**What the task requires**
Can you quote, word for word, the lines below from the one containing "Task: Expand the Open dropdown arrow" through the last line, leaving the pictures out?

**Given records**

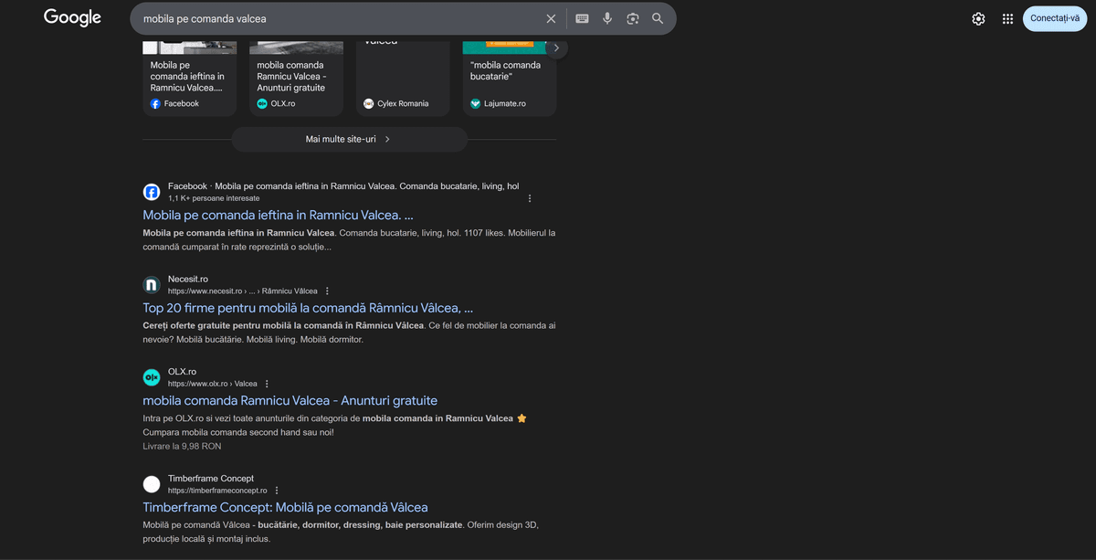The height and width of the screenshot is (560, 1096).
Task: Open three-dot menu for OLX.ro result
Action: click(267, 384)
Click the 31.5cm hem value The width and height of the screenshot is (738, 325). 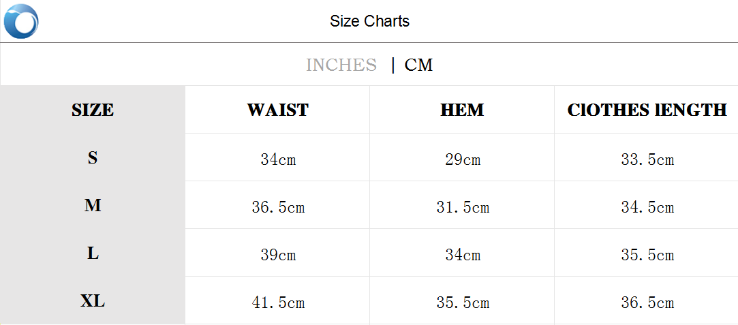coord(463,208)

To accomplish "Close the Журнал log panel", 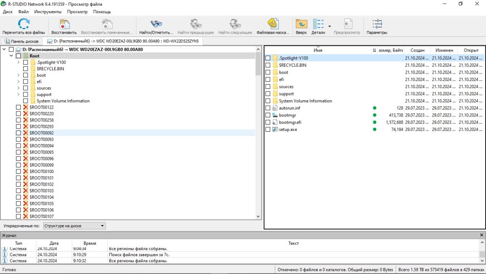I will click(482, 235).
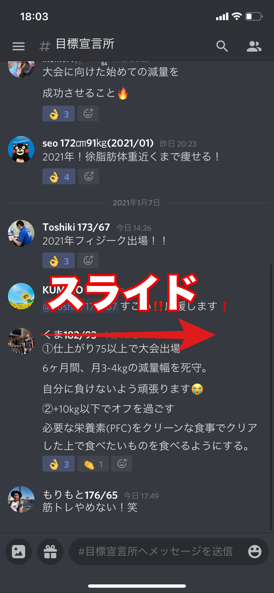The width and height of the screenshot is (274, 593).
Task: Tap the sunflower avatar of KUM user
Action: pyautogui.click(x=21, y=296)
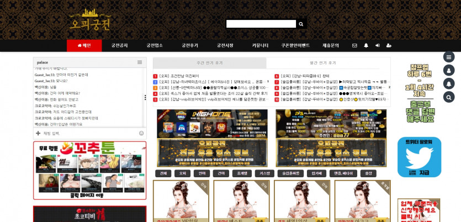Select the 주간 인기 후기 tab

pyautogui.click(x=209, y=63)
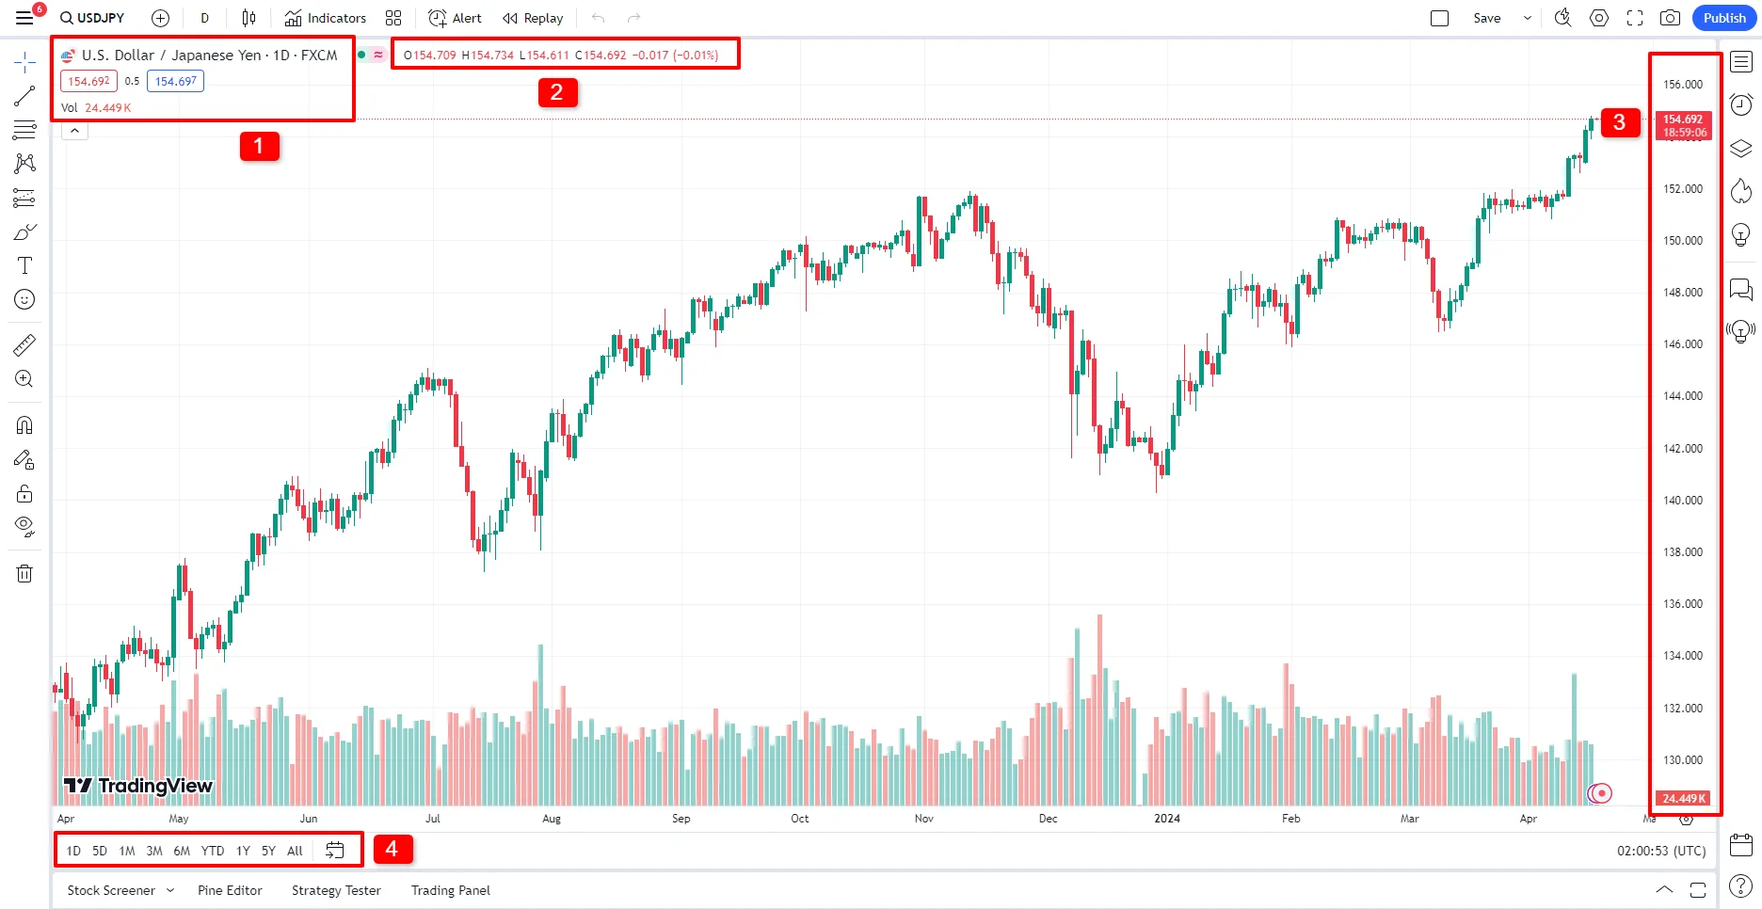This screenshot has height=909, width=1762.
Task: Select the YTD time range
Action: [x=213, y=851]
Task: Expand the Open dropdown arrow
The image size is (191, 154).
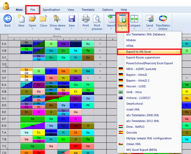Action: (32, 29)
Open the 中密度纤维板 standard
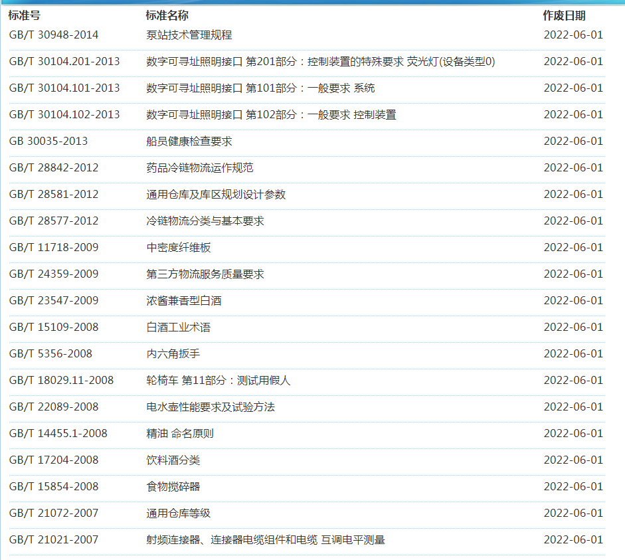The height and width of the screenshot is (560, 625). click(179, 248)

**The answer**
Task: Expand the Open dropdown arrow
The image size is (191, 154).
Action: (32, 29)
Open the 中密度纤维板 standard
The height and width of the screenshot is (560, 625). click(179, 248)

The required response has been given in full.